## Pixel coordinate grounding data:
================================
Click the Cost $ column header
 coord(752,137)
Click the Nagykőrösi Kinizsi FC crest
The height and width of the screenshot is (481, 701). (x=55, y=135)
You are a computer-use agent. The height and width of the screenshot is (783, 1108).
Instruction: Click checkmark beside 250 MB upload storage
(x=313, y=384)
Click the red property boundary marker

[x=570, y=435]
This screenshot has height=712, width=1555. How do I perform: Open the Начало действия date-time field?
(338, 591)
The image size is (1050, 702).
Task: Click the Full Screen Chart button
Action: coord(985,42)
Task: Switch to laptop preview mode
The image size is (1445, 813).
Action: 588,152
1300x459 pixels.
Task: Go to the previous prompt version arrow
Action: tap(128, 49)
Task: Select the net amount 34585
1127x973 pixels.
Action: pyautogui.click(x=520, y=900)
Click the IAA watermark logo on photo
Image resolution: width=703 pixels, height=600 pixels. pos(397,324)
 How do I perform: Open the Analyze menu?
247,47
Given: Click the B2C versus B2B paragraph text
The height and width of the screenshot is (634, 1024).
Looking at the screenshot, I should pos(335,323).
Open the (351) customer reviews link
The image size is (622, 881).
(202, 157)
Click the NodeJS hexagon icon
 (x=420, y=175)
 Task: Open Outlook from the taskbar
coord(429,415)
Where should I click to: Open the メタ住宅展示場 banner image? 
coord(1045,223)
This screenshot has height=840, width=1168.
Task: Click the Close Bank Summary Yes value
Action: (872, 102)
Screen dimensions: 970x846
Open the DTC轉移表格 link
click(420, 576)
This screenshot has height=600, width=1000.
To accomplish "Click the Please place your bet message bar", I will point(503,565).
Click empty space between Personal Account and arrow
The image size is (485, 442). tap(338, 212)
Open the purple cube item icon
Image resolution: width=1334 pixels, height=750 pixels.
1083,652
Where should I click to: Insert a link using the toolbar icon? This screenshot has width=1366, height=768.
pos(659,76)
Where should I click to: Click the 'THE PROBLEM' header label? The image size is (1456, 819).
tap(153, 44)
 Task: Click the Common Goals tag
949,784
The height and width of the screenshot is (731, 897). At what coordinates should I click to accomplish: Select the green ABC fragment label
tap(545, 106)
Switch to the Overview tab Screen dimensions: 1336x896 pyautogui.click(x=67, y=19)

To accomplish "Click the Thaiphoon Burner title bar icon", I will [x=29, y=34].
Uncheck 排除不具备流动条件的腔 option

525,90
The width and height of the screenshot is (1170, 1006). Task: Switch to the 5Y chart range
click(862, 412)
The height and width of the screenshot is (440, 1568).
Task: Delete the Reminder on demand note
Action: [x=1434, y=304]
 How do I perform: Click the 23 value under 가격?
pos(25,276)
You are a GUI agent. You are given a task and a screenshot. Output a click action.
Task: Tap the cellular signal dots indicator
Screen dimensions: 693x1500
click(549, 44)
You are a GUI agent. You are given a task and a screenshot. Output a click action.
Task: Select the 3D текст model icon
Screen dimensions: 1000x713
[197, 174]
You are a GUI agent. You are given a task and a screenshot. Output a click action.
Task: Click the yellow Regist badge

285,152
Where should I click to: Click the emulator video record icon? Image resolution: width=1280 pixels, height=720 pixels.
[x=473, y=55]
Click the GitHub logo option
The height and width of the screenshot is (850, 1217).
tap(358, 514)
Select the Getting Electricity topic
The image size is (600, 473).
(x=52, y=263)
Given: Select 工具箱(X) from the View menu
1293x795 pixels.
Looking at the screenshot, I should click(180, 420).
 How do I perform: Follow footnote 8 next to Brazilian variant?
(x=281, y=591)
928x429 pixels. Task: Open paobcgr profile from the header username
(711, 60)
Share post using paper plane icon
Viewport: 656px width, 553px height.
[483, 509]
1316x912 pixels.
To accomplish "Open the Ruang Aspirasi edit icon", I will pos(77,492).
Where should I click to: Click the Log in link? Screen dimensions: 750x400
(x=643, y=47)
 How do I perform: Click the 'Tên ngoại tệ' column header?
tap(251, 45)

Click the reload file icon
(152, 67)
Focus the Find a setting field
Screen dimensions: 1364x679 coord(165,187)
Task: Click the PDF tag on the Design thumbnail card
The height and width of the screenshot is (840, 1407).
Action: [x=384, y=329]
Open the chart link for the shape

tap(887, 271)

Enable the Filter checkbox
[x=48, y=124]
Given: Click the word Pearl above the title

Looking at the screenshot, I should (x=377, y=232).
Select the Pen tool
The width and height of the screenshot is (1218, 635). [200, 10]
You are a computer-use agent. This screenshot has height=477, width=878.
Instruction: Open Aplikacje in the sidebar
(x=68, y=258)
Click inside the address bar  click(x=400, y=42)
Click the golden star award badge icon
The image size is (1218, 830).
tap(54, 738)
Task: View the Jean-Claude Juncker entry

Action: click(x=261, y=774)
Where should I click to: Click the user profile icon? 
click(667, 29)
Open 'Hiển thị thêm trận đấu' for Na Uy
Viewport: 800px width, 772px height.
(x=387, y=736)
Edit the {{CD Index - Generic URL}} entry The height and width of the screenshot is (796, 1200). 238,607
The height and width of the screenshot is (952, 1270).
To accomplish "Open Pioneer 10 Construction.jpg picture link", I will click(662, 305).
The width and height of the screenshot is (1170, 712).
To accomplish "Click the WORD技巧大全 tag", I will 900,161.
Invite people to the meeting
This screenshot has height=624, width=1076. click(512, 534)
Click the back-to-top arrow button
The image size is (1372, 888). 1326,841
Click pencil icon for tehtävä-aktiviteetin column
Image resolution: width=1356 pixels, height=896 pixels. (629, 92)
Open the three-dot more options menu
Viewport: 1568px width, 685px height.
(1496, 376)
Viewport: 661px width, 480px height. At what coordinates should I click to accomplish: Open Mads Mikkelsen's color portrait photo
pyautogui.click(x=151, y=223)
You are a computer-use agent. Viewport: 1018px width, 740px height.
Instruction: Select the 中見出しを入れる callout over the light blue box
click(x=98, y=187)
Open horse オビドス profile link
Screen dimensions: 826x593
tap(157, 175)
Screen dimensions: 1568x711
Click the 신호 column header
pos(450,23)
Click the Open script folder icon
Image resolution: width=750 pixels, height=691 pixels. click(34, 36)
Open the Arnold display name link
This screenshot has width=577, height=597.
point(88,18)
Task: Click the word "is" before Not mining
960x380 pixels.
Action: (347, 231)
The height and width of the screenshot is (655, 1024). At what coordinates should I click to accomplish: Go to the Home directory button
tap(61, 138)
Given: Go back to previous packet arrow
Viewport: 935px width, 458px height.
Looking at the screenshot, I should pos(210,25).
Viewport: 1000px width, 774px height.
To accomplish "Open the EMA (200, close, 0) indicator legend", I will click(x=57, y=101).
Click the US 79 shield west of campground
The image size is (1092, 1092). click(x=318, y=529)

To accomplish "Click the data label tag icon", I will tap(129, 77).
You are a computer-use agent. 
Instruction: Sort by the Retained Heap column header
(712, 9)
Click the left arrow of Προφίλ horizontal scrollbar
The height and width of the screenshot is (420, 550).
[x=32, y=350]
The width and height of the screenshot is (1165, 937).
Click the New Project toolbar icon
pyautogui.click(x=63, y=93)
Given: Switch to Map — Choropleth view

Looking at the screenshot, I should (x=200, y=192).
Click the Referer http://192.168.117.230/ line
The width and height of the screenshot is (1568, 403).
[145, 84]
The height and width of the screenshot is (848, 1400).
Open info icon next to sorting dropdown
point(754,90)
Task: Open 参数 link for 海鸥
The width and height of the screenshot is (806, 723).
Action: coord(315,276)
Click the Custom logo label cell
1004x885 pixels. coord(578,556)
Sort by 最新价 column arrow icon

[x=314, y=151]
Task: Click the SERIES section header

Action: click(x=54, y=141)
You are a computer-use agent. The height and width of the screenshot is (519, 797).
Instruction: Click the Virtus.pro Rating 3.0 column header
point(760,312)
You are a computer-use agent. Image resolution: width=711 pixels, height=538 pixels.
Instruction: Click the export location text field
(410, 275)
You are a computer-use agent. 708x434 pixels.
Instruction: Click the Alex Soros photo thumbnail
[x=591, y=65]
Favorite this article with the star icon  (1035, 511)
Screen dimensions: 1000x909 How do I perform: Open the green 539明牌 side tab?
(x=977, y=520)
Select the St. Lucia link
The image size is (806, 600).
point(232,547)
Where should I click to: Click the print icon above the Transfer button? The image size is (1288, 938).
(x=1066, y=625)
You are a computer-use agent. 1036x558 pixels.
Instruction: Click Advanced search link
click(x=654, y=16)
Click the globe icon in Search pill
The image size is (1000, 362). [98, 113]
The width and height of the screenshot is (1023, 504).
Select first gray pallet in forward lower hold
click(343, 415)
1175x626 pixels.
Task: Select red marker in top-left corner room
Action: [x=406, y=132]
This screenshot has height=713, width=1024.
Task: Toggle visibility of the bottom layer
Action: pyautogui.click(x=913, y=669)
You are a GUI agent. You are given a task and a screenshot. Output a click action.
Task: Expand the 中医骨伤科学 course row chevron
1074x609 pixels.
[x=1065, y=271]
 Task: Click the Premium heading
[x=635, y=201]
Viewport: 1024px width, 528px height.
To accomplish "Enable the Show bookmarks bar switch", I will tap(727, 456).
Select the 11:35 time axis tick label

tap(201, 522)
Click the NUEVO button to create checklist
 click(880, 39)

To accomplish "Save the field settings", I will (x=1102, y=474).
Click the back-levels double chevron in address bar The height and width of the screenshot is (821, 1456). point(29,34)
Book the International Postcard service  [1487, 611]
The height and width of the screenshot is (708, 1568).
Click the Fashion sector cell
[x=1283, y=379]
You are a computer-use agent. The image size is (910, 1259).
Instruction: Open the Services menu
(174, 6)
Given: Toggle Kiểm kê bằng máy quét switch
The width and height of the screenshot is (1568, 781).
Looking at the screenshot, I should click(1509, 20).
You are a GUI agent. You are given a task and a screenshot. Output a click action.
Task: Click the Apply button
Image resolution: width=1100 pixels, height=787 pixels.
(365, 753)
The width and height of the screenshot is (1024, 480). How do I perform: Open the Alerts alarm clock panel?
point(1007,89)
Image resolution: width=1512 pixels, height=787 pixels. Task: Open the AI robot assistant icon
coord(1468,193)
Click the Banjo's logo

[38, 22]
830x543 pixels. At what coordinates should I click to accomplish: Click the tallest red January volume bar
================================
## PROBLEM:
Above are the entries; copy out every line among them that contains the word "chevron".

## SOLVED EXERCISE:
Task: Expand the 中医骨伤科学 course row chevron
Click the back-levels double chevron in address bar The height and width of the screenshot is (821, 1456). point(29,34)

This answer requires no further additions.